Hasta que la enfermera apareció.
La miró casi con terror, rezándole a Dios para que no fuesen noticias. Pero la expresión de la mujer no era nada aliviadora.
—Si usted me vino a dar noticias malas, hágame el favor de no abrir la boca. —Masculló.
—Por favor, señor, estoy muy cansada...—Murmuró la enfermera, dando un respingo ante la voz fuerte de José interrumpiéndola.
—¡Pues lárguese a su casa! ¡Aquí no es lugar de gente cansada, no!—.
—Antes le tengo que dar una noticia.—José guardó silencio, mirándola expectante, con el corazón casi en la garganta. —Usted es padre de un niño.—Sonrió, y él sintió una parte de su pesar irse, haciéndolo respirar con alivio. Pero aún faltaba alguien.
—¿Y mi mujer?—Preguntó una vez se hubo repuesto de una parte de su terror.
La mujer miró tristemente al suelo, él sintió una punzada en el pecho.
—Pagó por todos sus pecados la inocente. —No, no podía ser...
—...¿Murió?—Preguntó, la voz hecha un hilo.
—...Lo lamento, señor.—
Sintió una parte de su corazón romperse.
Se llevó una mano a la boca, negando repetidas veces con la cabeza mientras intentaba no llorar.

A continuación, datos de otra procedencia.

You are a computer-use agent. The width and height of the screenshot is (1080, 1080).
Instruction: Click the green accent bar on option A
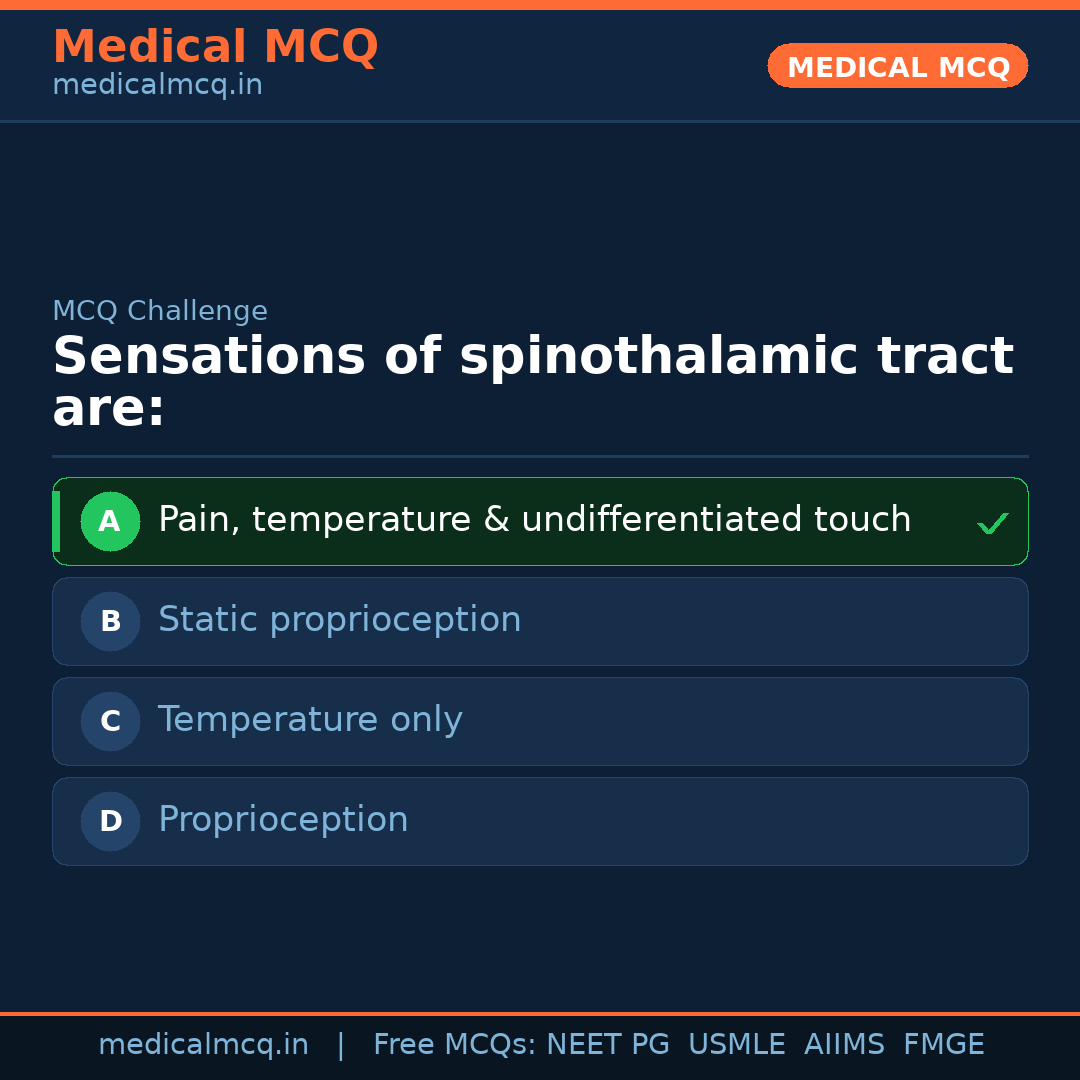(x=56, y=522)
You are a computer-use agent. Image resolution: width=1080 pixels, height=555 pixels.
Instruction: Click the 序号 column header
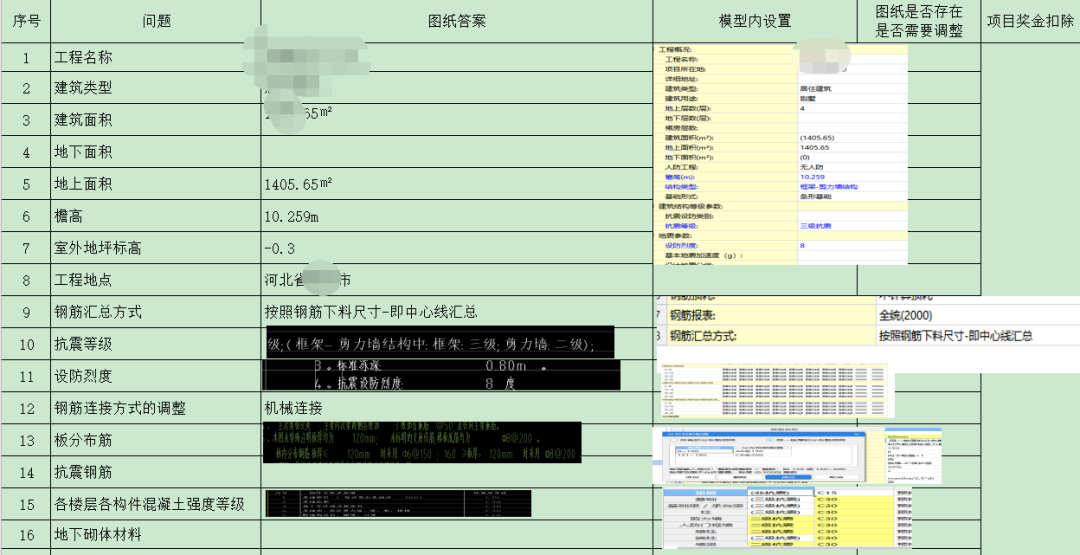click(26, 21)
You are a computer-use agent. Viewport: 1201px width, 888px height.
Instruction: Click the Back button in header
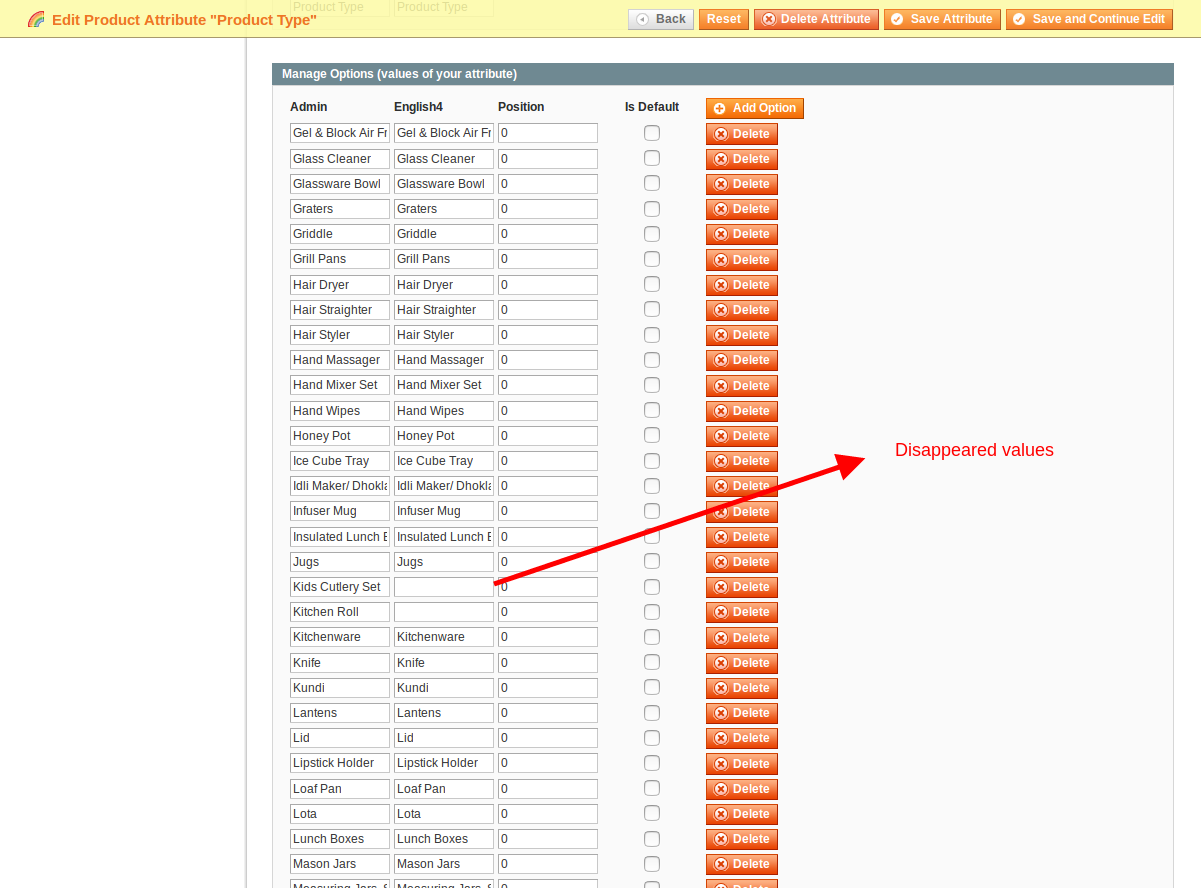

—No... no puede ser...—Comenzó a pasearse nuevamente, dando un fuerte golpe sobre el mesón al pasar frente a este, lo suficiente como para dejarse los nudillos enrojecidos y raspados. —¡Mierda!—Gritó, su voz quebrándose mientras lágrimas empezaban a bajar. —¡Todo es su culpa, es una incompetente, usted y todos esos hijos de perra!—Le gritó, frotándose las mejillas con furia, intentando detener su llanto, que lo hacía sentir aún más débil y más indefenso, aún más solo.
Estaba solo.
Tenía tres hijos a los que criar solo.
—Señor, por favor, debe calmarse...—La mujer soltó un grito al sentir que José tomaba su camisa, aunque no tenía intención alguna de golpearla, sino desquitarse con palabras.
—¡No me pida que me calme, no cuando mi mujer acaba de morir por culpa de ustedes! Malditos... ¡malditos!—La empujó fuertemente, casi haciéndola caer al suelo. Estaba temblando, estaba destrozado. Debido al griterío, vinieron guardias y doctores a intentar retenerlo y tranquilizarlo, pero José estaba inconsolable.
Tuvo que estar encerrado casi dos horas en una habitación para poder calmarse. Y al salir, tuvo que ver a Marta en la camilla. Su cuerpo sin vida, pálido. Tuvo que contenerse para no gritar o golpear a los médicos que estaban alrededor, mirando con tristeza la escena. Tomó la mano de su fallecida esposa, besando el dorso, y apoyó la frente sobre la suya, llorando amargamente.
Había perdido a su reina.
Al volver a casa, ni siquiera se atrevió a llevarse al pequeño, Juan Lucas, en sus brazos, tuvo que pedirle a alguien que lo llevara a casa por él. Allá en su hogar se encerró en su habitación, diciéndole a las empleadas que se hicieran cargo de todo.
Le había prometido que lo ayudaría a construir su imperio, y sin embargo...
—Marta...—Murmuró sentado a la orilla de la cama, temiendo recostarse y oler el perfume de su mujer.
¿Qué sería de su imperio sin la reina?